Timing a CUDA application using events

I am using the following two functions to time different parts (cudaMemcpyHtoD, kernel execution, cudaMemcpyDtoH) of my code (which includes multi-gpus, concurrent kernels on same GPU, sequential execution of kernels, et al). As I understand, these functions would record the time elapsed between the events, but I guess inserting events along the lifetime of the code may result in overheads and inaccuracies. I would like to hear criticisms, general advice to improve these functions and caveat emptors regarding them.

//Create event and start recording
cudaEvent_t *start_event(int device, cudaEvent_t *events, cudaStream_t streamid=0)
{
        cutilSafeCall( cudaSetDevice(device) );
        cutilSafeCall( cudaEventCreate(&events[0]) );
        cutilSafeCall( cudaEventCreate(&events[1]) );
        cudaEventRecord(events[0], streamid);

    return events;
 }

 //Return elapsed time and destroy events
 float end_event(int device, cudaEvent_t *events, cudaStream_t streamid=0)
 {

        float elapsed = 0.0;
        cutilSafeCall( cudaSetDevice(device) );
        cutilSafeCall( cudaEventRecord(events[1], streamid) );
        cutilSafeCall( cudaEventSynchronize(events[1]) );
        cutilSafeCall( cudaEventElapsedTime(&elapsed, events[0], events[1]) );

        cutilSafeCall( cudaEventDestroy( events[0] ) );
        cutilSafeCall( cudaEventDestroy( events[1] ) );

        return elapsed;
 }

Usage:

cudaEvent_t *events;
cudaEvent_t event[2]; //0 for start and 1 for end
...
events = start_event( cuda_device, event, 0 );
<Code to time>
printf("Time taken for the above code... - %f secs\n\n", (end_event(cuda_device, events, 0) / 1000) );

First, if this is for production code, you may want to be able to do something between the second cudaEventRecord and cudaEventSynchronize(). Otherwise, this could reduce the ability of your app to overlap GPU and CPU work.

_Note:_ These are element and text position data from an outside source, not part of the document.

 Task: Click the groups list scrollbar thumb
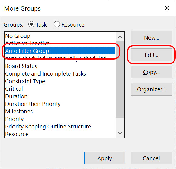coord(120,79)
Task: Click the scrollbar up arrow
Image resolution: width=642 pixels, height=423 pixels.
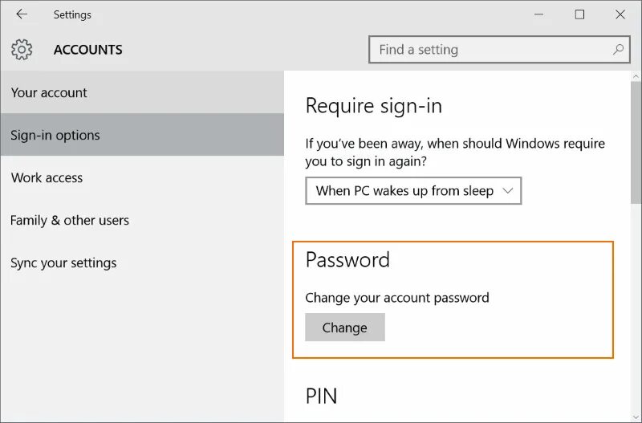Action: click(636, 78)
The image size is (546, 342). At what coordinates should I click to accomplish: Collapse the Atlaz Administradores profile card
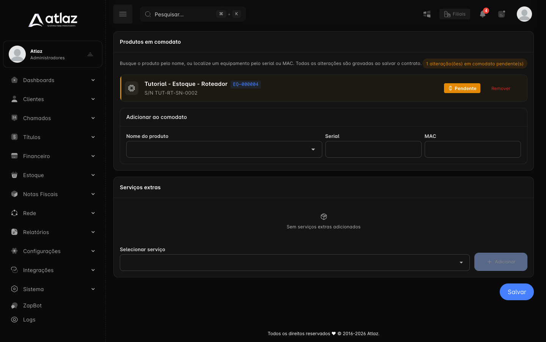[90, 54]
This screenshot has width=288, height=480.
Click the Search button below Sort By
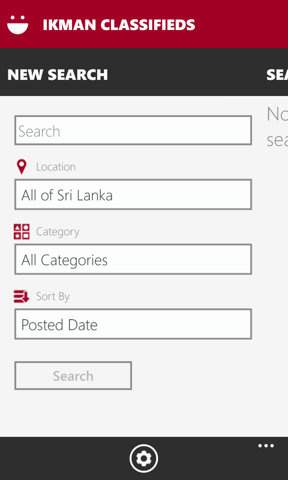[x=73, y=375]
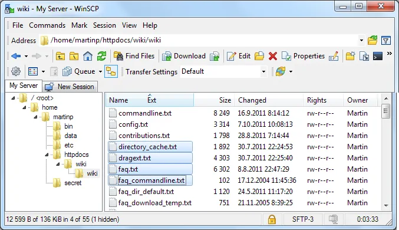Go to the home directory icon

click(x=88, y=56)
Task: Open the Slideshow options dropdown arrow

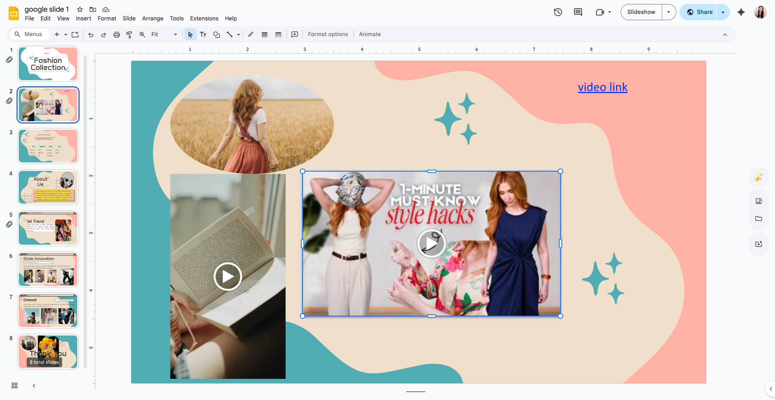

Next, I would separate event creation and destruction from event recording. I'm not sure of the cost, but in general you might not want to call cudaEventCreate and cudaEventDestroy often.

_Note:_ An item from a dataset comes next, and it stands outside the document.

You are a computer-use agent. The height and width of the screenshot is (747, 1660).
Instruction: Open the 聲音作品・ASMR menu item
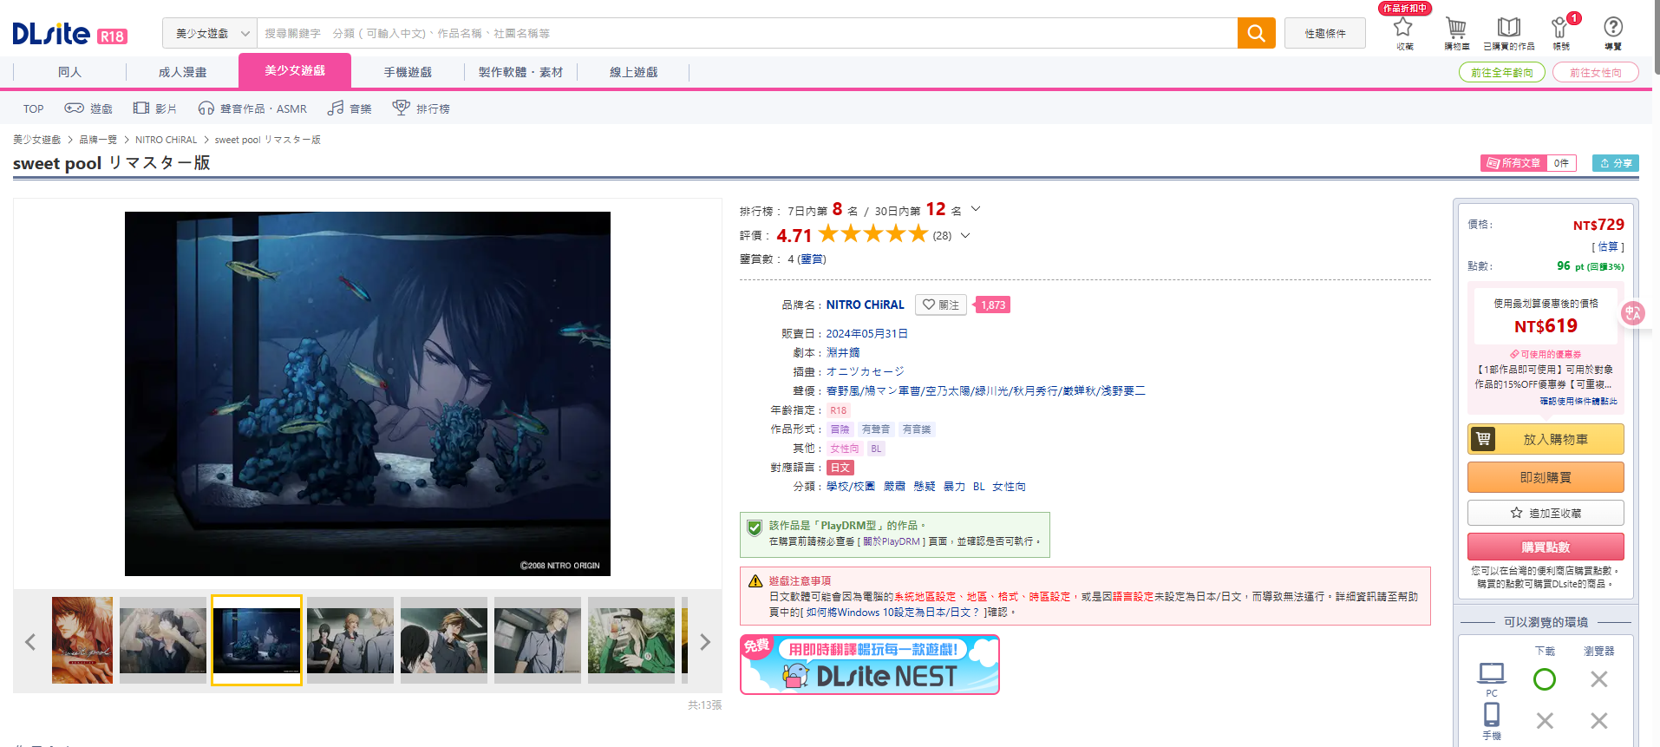pos(252,108)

What I would do is create a class like this

class EventTimer {
public:
  EventTimer() : mStarted(false), mStopped(false) {
    cudaEventCreate(&mStart);
    cudaEventCreate(&mStop);
  }
  ~EventTimer() {
    cudaEventDestroy(mStart);
    cudaEventDestroy(mStop);
  }
  void start(cudaStream_t s = 0) { cudaEventRecord(mStart, s); 
                                   mStarted = true; mStopped = false; }
  void stop(cudaStream_t s = 0)  { assert(mStarted);
                                   cudaEventRecord(mStop, s); 
                                   mStarted = false; mStopped = true; }
  float elapsed() {
    assert(mStopped);
    if (!mStopped) return 0; 
    cudaEventSynchronize(mStop);
    float elapsed = 0;
    cudaEventElapsedTime(&elapsed, mStart, mStop);
    return elapsed;
  }

private:
  bool mStarted, mStopped;
  cudaEvent_t mStart, mStop;
};

Note I didn't include cudaSetDevice() -- seems to me that should be left to the code that uses this class, to make it more flexible. The user would have to ensure the same device is active when start and stop are called.

PS: It is not NVIDIA's intent for CUTIL to be relied upon for production code -- it is used simply for convenience in our examples and is not as rigorously tested or optimized as the CUDA libraries and compilers themselves. I recommend you extract things like cutilSafeCall() into your own libraries and headers.